What is a compound index and when should you use it?
Why Interviewers Ask This
Interviewers use this question to quickly assess whether a candidate has the foundational knowledge required for MongoDB development. It reveals whether you understand the building blocks that more complex concepts rely on.
Answer
A compound index is an index on multiple fields, allowing efficient queries on combinations of those fields. db.users.createIndex({ lastName: 1, firstName: 1, age: -1 }). Leftmost prefix rule: a compound index on (A, B, C) supports queries on: A; A + B; A + B + C; but NOT B alone, C alone, or B + C (without A). The index can be used for queries that use a prefix of the index fields from left to right. ESR rule (Equality, Sort, Range): when designing compound indexes for queries with equality, sort, and range conditions, put: Equality fields first (they narrow the search most efficiently), Sort fields next (allows index-based sort, avoiding SORT stage), Range fields last.
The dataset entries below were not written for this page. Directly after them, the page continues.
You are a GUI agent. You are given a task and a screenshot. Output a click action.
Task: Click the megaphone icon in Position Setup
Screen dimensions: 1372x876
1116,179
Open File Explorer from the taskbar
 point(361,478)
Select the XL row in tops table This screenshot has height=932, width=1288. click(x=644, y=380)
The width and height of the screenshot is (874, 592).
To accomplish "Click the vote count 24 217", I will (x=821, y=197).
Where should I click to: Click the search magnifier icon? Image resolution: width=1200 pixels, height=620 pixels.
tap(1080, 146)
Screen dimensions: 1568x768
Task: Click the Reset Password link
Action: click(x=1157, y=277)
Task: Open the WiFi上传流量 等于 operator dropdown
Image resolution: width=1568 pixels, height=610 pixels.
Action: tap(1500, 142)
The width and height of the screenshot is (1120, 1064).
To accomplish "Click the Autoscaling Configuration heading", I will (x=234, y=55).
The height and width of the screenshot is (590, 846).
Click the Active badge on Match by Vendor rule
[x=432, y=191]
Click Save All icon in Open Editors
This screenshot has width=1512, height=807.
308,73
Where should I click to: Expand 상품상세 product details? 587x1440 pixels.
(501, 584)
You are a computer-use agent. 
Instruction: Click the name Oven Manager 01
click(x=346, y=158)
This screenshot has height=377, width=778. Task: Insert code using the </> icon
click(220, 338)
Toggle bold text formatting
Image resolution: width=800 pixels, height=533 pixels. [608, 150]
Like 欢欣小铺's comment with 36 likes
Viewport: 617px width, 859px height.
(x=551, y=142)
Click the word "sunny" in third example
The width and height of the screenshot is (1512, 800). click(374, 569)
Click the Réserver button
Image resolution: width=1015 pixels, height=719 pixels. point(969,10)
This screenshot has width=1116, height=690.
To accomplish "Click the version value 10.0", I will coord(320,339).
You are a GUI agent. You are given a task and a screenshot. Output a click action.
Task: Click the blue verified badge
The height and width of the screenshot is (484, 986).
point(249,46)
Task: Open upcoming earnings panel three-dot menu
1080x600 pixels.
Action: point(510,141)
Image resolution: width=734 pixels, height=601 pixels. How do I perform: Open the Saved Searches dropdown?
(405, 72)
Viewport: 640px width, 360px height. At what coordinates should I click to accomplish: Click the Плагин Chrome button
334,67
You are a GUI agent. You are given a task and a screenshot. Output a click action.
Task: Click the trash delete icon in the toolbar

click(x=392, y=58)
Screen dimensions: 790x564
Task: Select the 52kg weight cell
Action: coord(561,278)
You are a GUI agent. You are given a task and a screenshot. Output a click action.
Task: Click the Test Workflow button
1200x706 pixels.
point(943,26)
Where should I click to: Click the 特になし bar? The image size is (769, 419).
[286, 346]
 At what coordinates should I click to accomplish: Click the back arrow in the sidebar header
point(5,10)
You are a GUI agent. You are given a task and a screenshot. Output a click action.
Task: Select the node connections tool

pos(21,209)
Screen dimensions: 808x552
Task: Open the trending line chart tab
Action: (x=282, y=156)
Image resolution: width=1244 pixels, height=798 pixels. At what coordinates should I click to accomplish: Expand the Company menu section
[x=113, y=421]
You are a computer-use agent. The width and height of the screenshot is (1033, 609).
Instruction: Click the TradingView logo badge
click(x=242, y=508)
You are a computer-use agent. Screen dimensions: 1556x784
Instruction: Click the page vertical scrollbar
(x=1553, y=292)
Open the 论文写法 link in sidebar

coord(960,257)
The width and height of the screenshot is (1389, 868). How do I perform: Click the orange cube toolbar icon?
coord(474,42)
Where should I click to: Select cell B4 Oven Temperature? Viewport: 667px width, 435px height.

Example query: find({ status: "active", age: { $gte: 18 } }).sort({ name: 1 }) → index: { status: 1, name: 1, age: 1 }. Sort optimization: a compound index can serve as a sort if the sort fields appear in the index in the correct prefix order. Covered queries: if the query only needs fields in the index (including _id: 0 in projection), MongoDB never reads the documents — ultra-fast. Index intersection: MongoDB can combine multiple single-field indexes for some queries, but compound indexes are almost always more efficient. Limit: maximum 32 fields per compound index. Index key size limit: 8,192 bytes per index entry.
Common Mistake
Candidates often give textbook answers here. Interviewers are more impressed when you relate the concept to a specific problem you solved in a real MongoDB project.